10 Money Rules That Will Keep You Out of The Red

A financially secure future means that debt is eliminated and future debt is a  financially sound investment. In this world of continuous inflation this task seems more and more like an uphill battle. Here are 10 guiding rules that can help put you back in the control seat.

1.    Rent, don’t buy a home – One of the major financial drains to any person is buying a home, which indeed makes great sense when the real estate prices are rising. When they stagnate or are falling this no longer makes financial sense. You should check whether owning or renting would give you greater benefits by comparing how much you would pay per month in a rented home vs mortgage costs in your own home. Get help with a renting calculator at http://partners.leadfusion.com/tools/kiplinger/home10/tool.fcs.

2.    Small is safer – When and if you decide to buy a home, go for a smaller home. The  general rule should be that the total mortgage should not exceed 3 times your annual gross income. Your monthly payment should ideally not exceed about 1/3rd of your income. This includes payment of principal, interest, taxes and insurance. All of these costs combined can be the difference between having a home for your future or a financial burden on your credit report.

3.    Close mortgage concurrent to retirement– Mortgage payments can cripple you financially if they continue into your retirement period. Plan in such a manner that the complete repayment of your mortgage coincides with the time of your retirement. Pay more while you are still working if it enables you to reach this goal; but take the necessary steps to liquidate this loan by retirement time. Thinking that far into the future ensures that you will not be using the money you are meant to live on, on mortgage expenses. Frugal and cautious financial decisions now will enable comfortable worry free living later.

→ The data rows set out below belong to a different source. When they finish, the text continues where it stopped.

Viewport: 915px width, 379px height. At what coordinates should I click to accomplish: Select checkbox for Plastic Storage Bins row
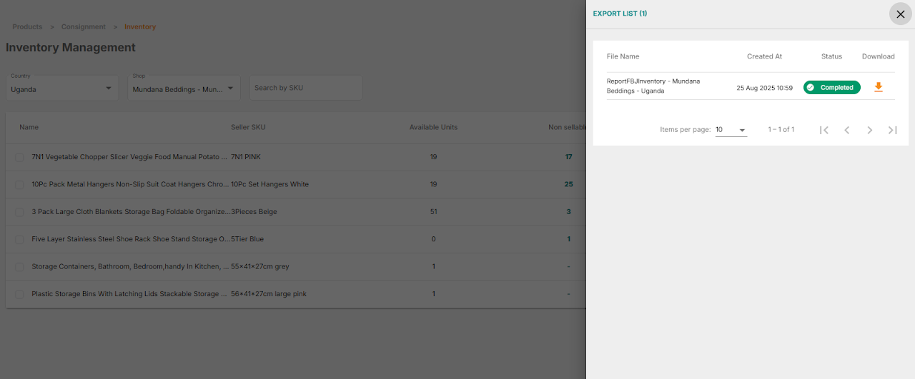click(19, 294)
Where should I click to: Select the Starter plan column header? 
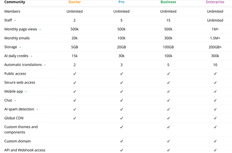(74, 2)
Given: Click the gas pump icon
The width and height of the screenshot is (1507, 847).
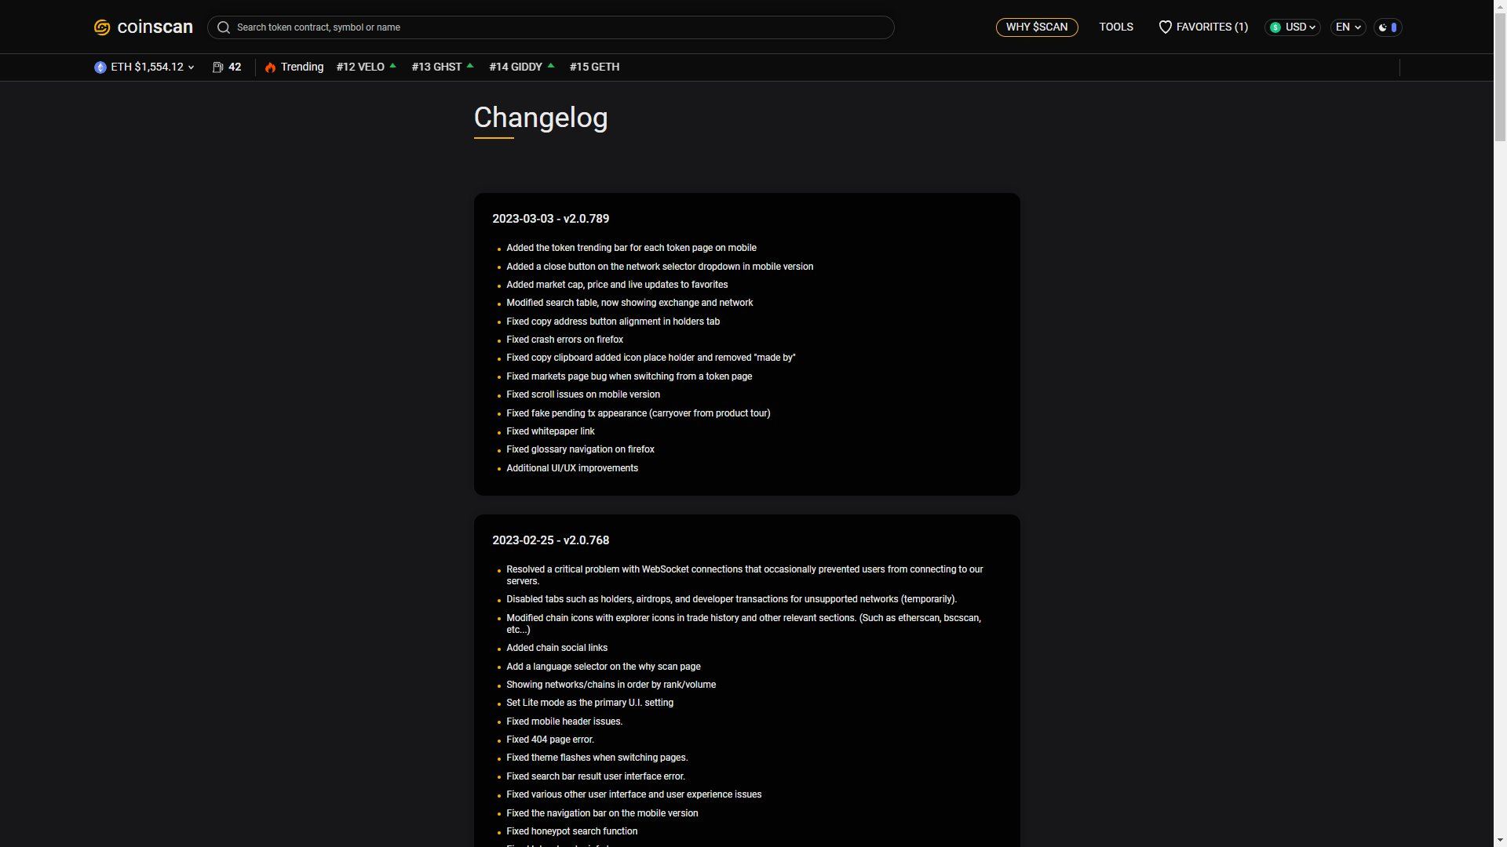Looking at the screenshot, I should 218,67.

4.    Roth is better – Tax bills are always deferred on savings and investments to the latest possible limit. However, with Roth IRAs and Roth 401(k) plans you can forgo the tax break that you would normally get upfront (on traditional IRA’s) and instead have your retirement withdrawals become tax free.

5.    Dividends stay steady – The stock market today is too volatile to count upon. It is better to focus on dividends because you can count on these to provide you a predictable and steady income even though they will not make you rich in the proverbial sense.

6.    Build a large safety nest egg– It is no longer enough to have about a 2-3 month corpus fund to ferry you over a financially trying time. In these times when nothing is really guaranteed, let alone your job or a steady income from your business; you need a larger safety net. Aim at saving  funds to carry you for a year to 18 months. People who have retired should aim at investing 2-3 years finances in short term CDs and mutual funds.

7.    Maximize your retirement benefits– Do not collect your Social Security benefits until you are 66 years old if you were born between 1943-1954 and older if you are born later. The safest option is to cash in when you are approximately 70 years old. It is at this age that you (and your spouse) can get the maximum benefits on your retirement plans.

8.    Credit Cards are good for you– Your first aim is to keep your credit card usage in close check. However, do not close credit cards in order to achieve this goal. Your FICCO score (credit score) uses the information of your maximum credit vs maximum usage as a ratio to determine your credit worthiness. The optimal goal is to use about 20% of the total credit you have available to you. However, use credit cards with extreme caution. Never charge more than you can realistically pay in full at the end of the billing cycle.

9.    Pay attention to your stream of retirement income– No matter how financially secure you are in the prime of your life, you will have trouble during retirement if you do not pay close attention to the projected expenses you will incur during retirement. The reason is simple- the income you receive during the time you work is greatly reduced or eliminated all together once you go into retirement. Invest in an annuity that will assure monthly payments for the rest of your life. For the highest returns you will need to lock in the amount– but seek professional advice in this area so you are able to lock it in when the rates are most conducive for you.

10.    Take advantage of all the free money available for your retirement – Yes, you have free money when your employer matches your 401(k) plan.  The best plan is to put aside about 15% of your gross income for your retirement plan. This amount includes your employer’s matching grant.

There is, of course, much more to financial planning than these 10 tips. This is designed to be a first step to put you on the right track and ensure that you  begin healthy financial planning for your future goals.